* START Extracted data *
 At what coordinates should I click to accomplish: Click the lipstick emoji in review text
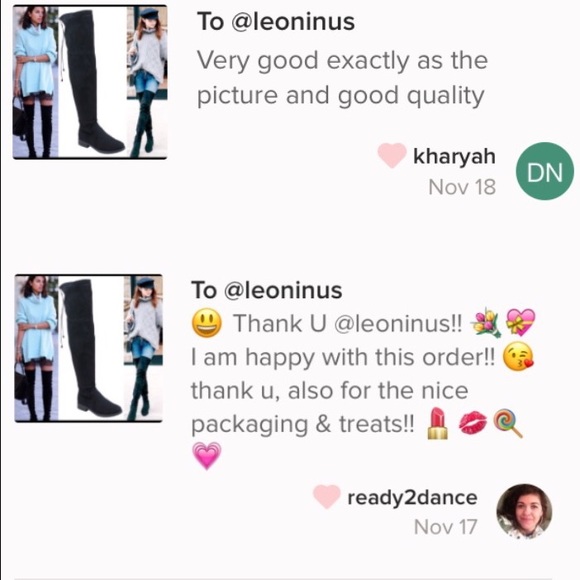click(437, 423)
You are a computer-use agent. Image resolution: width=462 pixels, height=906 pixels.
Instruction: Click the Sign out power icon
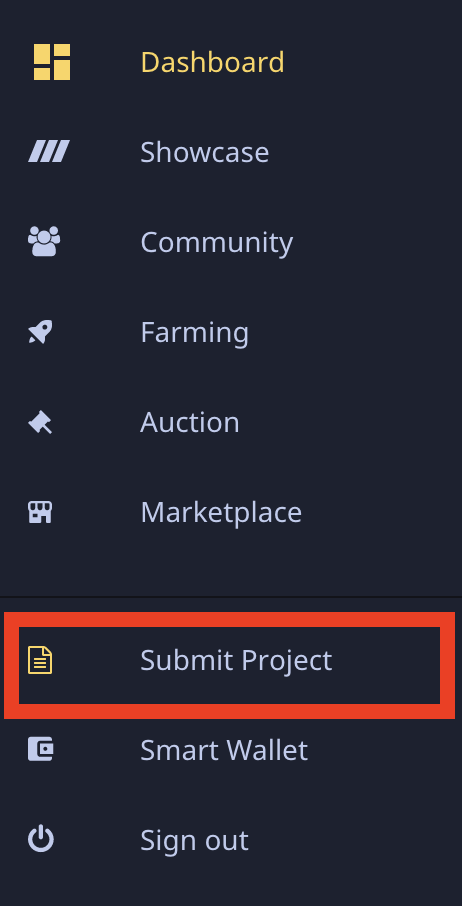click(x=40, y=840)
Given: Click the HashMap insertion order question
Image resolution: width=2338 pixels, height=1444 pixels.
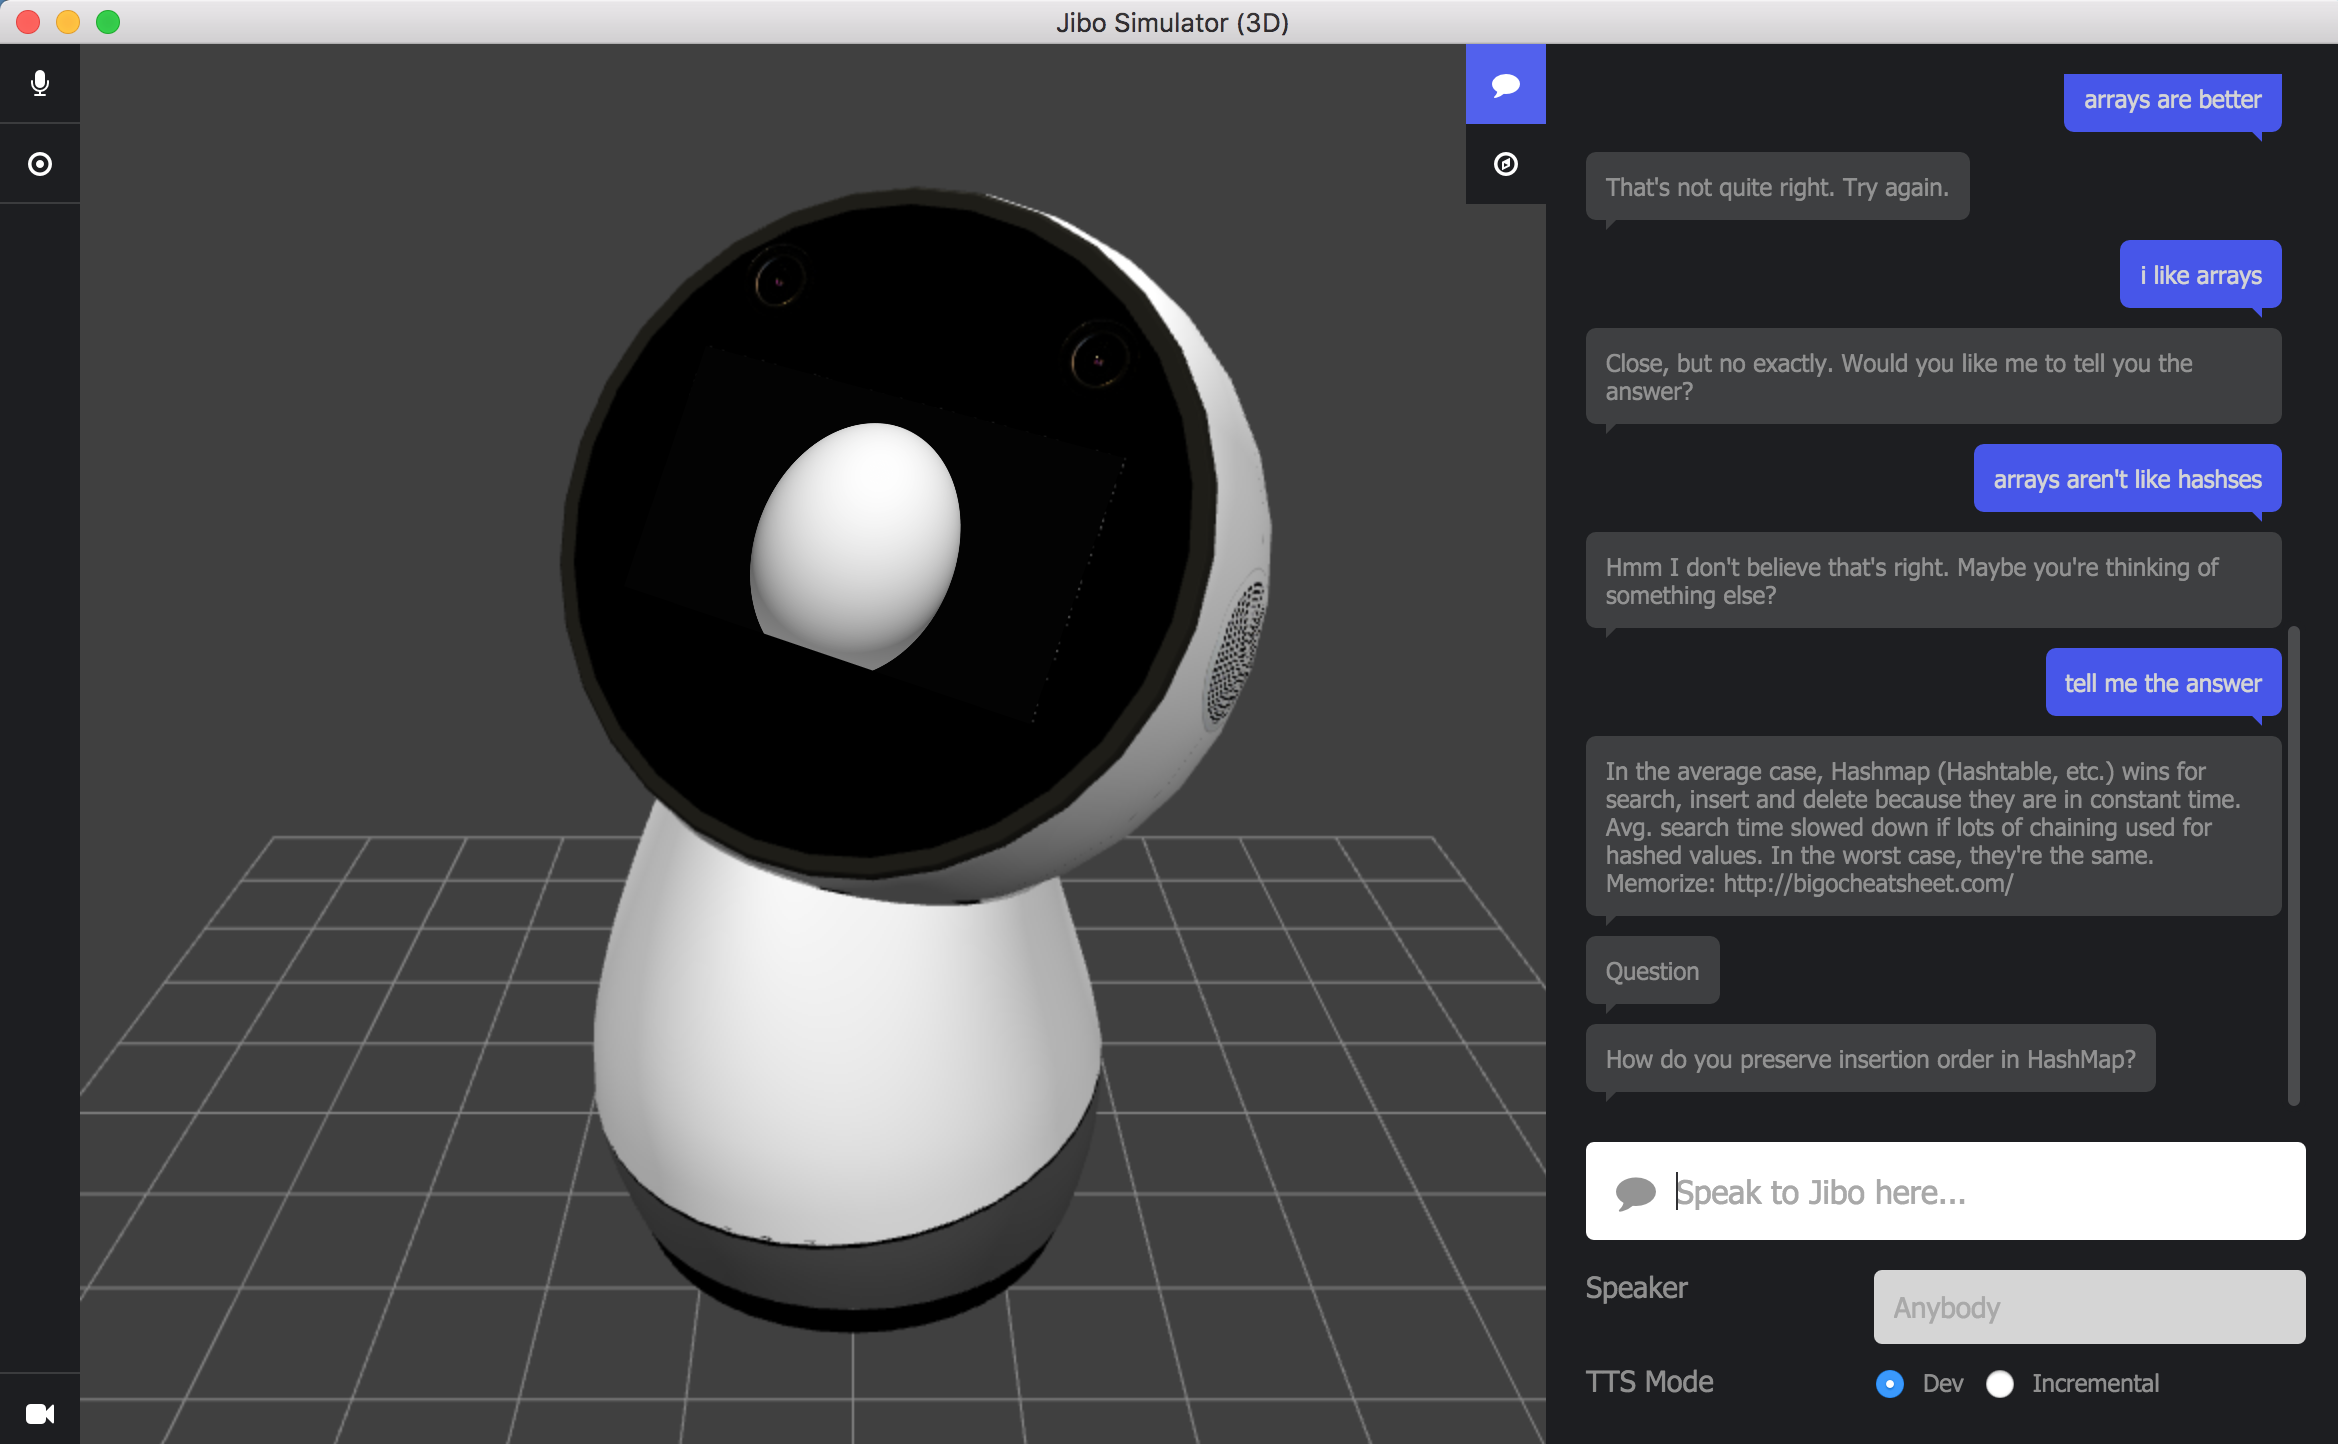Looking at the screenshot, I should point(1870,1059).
* END Extracted data *
**Short problem:** Reproduce every one of the records above word for word, leaving out the pictures.

**Answer to the exercise:**
 At what coordinates should I click to accomplish: Click the lipstick emoji in review text
click(437, 423)
You are a computer-use agent. Image resolution: width=462 pixels, height=906 pixels.
Instruction: Click the Sign out power icon
click(x=40, y=840)
Given: Click the HashMap insertion order question
Image resolution: width=2338 pixels, height=1444 pixels.
Looking at the screenshot, I should point(1870,1059).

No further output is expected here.